23.選んだ理由
「あ、あの…。クルビスさん?」
「うん?」
いえ、あの。展開早くないですか?
でも、お互い好きだったらこんなものかな?
(いきなりこういうのは初めて…。どうしよう…。)
そんなに恋愛経験ある方じゃないし、お互いがお互いを好きだってわかってる状況は初めてだ。
とりあえず、この状態をどうにかしたいけど…。
「えっと…。あの。ル、ルシン君もいますし、まだ昼間ですし…。」
「ルシンは寝てる。もう少ししたら長も戻られるし、それまでの間だ。」
だ~か~ら~。その間が恥ずかしいんですって。私が。
何だかどんどん恥ずかしくなってきて、クルビスさんの腕から抜け出そうともがく。
もぞもぞもぞ。
でもがっちり抱き込まれていてビクともしない。
「ハルカ?どうした?」
不思議そうにクルビスさんが聞いてくるけど、面白がってるのがよくわかる。
…声が笑ってますよ?私がジタバタしてるのを楽しんでるでしょう?
何だか悔しくなってきて、身体を動かして顔を合わせる。
すると、極上の笑顔が目に飛び込んできた。
(上機嫌…。え。そんなに?)
嬉しかったんですか?
こんなに好きだって全身で訴えてくるひとは初めてかも…。
(どこが…よかったんだろう…。

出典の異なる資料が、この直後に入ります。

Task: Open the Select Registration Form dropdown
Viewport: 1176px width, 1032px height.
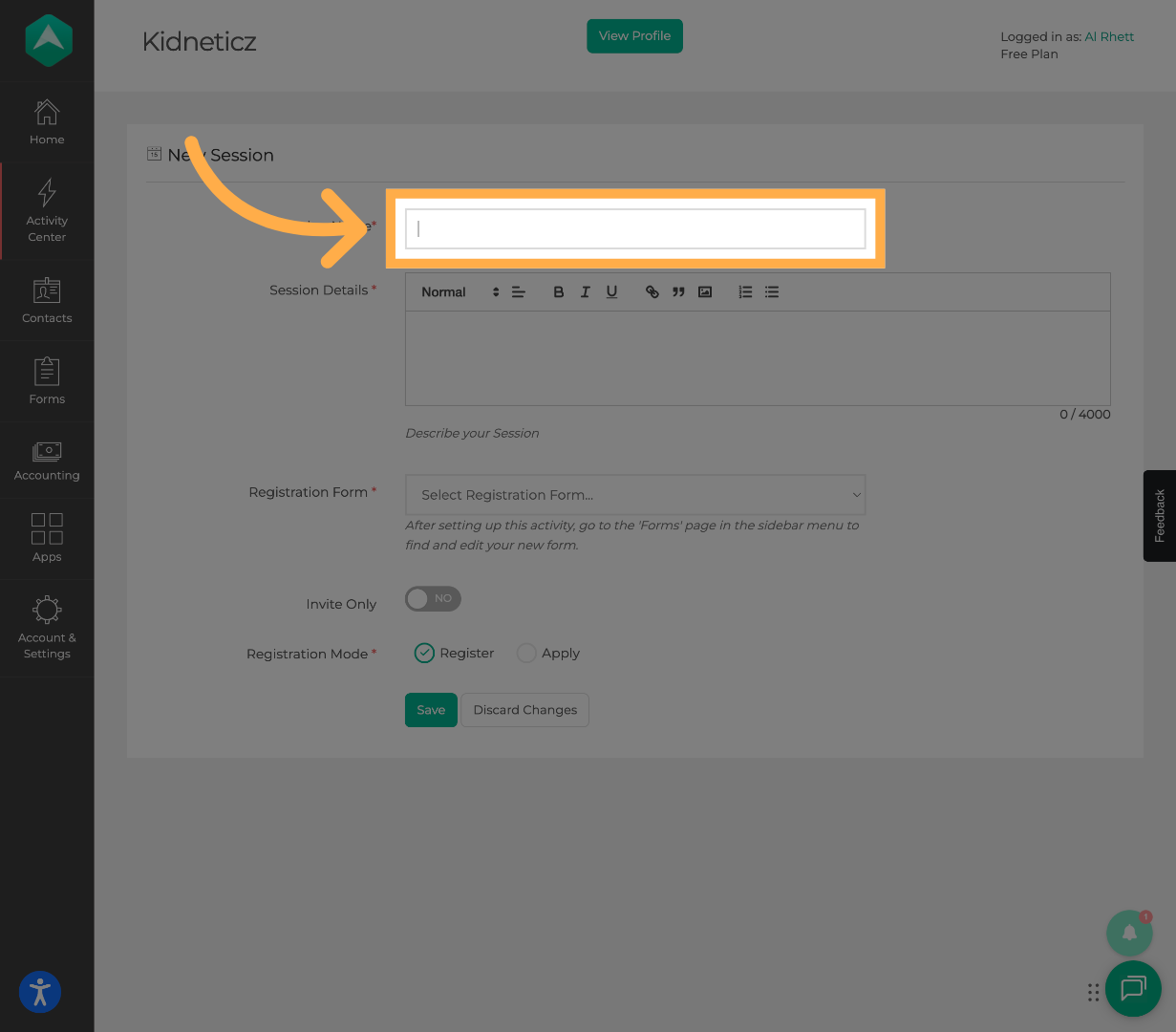Action: [x=635, y=495]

)
クルビスさんの様子を見てるうちに疑問が出てくる。
だって昨日会ったばかりだし?
私の場合は、頼るものもない場所で出会って、助けてくれたひとっていう非日常な状況だったし、吊り橋的な効果もあったろうからまだわかるけど…。
クルビスさんは昨日1日で私のどこが好きになったんだろう。
「クルビスさん。」
「ん?」
あ、甘い。声が甘い~。
耳から溶けていきそうな錯覚に陥るけど、気力で踏ん張る。
「…クルビスさんは私のどこが良かったんですか?」
思い切って聞いてみる。
さっきメルバさんに「黒」のこともクルビスさんのことも聞いちゃったから、色が理由じゃないって確認したいのかもしれない。

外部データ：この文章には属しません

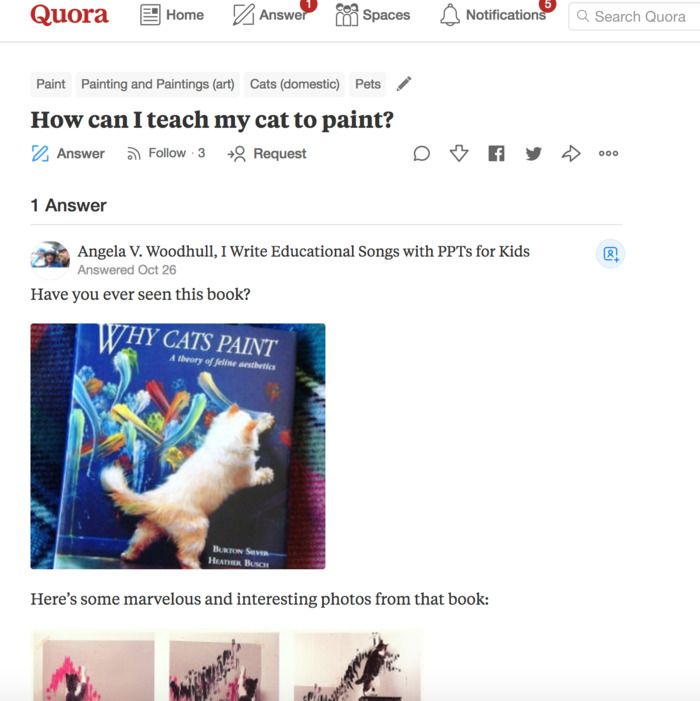Open the Why Cats Paint book image
This screenshot has width=700, height=701.
(178, 446)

「…最初は、色に驚いた。次に言葉が通じるようになって、リードの話についていけることに感心して。
魔素が響くことにまた驚いて…。気が付いたら目が離せなくなってた。」
色はきっかけなんですね。
私だから選んでくれた?
クルビスさんの答えにホッとして、肩から力が抜ける。
何だか暖かいものに包まれているみたい。
「…よかった。色だけじゃなかった。」
安心したら、一気に眠くなってきた。
うつらうつらし始める。
「…色?ハルカ。何のことだ?」
クルビスさんが何か言ってる。
でも遠くで言われてるみたいで良く聞こえない…。ねむ…い。